The story is told via drawings in Daedalus' sketchbook, and every few pages you flip through has an interactive element with Icarus in some kind of predicament. There is no dialogue, spoken or written, so it is up to the player to interpret what is going through Daedalus' mind from one page to the next.

That's pretty much it. The game is extremely short, perhaps five minutes in length from start to finish, but that is not entirely to its detriment. Because the story is so abstract - it's Daedalus coping with grief through art after all - a lot of what is being told is so open to interpretation that on repeated playthroughs you notice little missed details and gain a different insight into Daedalus' mind. Still, it would've been nice if the game offered at least ten minutes of playtime just to give it a little more substance.

The interactive sections of the game rely on very simplistic controls, mostly swiping across the screen, and are designed to be intuitive to anyone who would pick up the game. However, the very first interactive section is completely unintuitive and will act as a roadblock for your progress as you spend a disproportionate amount of time trying to figure out the controls. Ironic, considering that the blurb on the App Store and the research report that the designers wrote (9.9MB ZIP/PDF) about their game both loudly tout the game's intuitiveness. The rest of the interactive sections are pretty simplistic, but to save those of you who buy the game a mountain of frustration, the first puzzle is solved by repeatedly swiping upwards or downwards as is appropriate.

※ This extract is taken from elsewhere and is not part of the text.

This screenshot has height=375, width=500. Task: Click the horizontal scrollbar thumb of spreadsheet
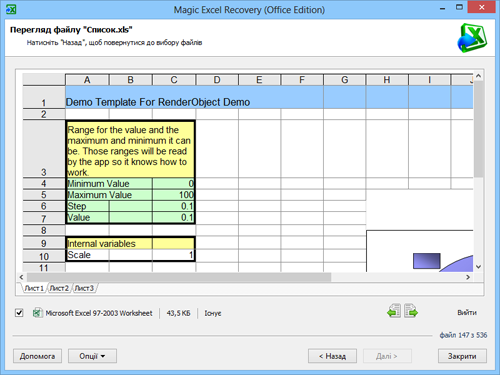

Between the charming sketchbook art style and the abstract narrative, iCarus is an interesting interactive art project that could inspire storytelling techniques in larger, more professional titles. Honestly, the game could be shown in a modern art gallery if put on display properly. However, as a game it is most decidedly amateur, so don't go in expecting a groundbreaking gaming experience. If you're a designer yourself, though, give it a go and see if iCarus can be your muse.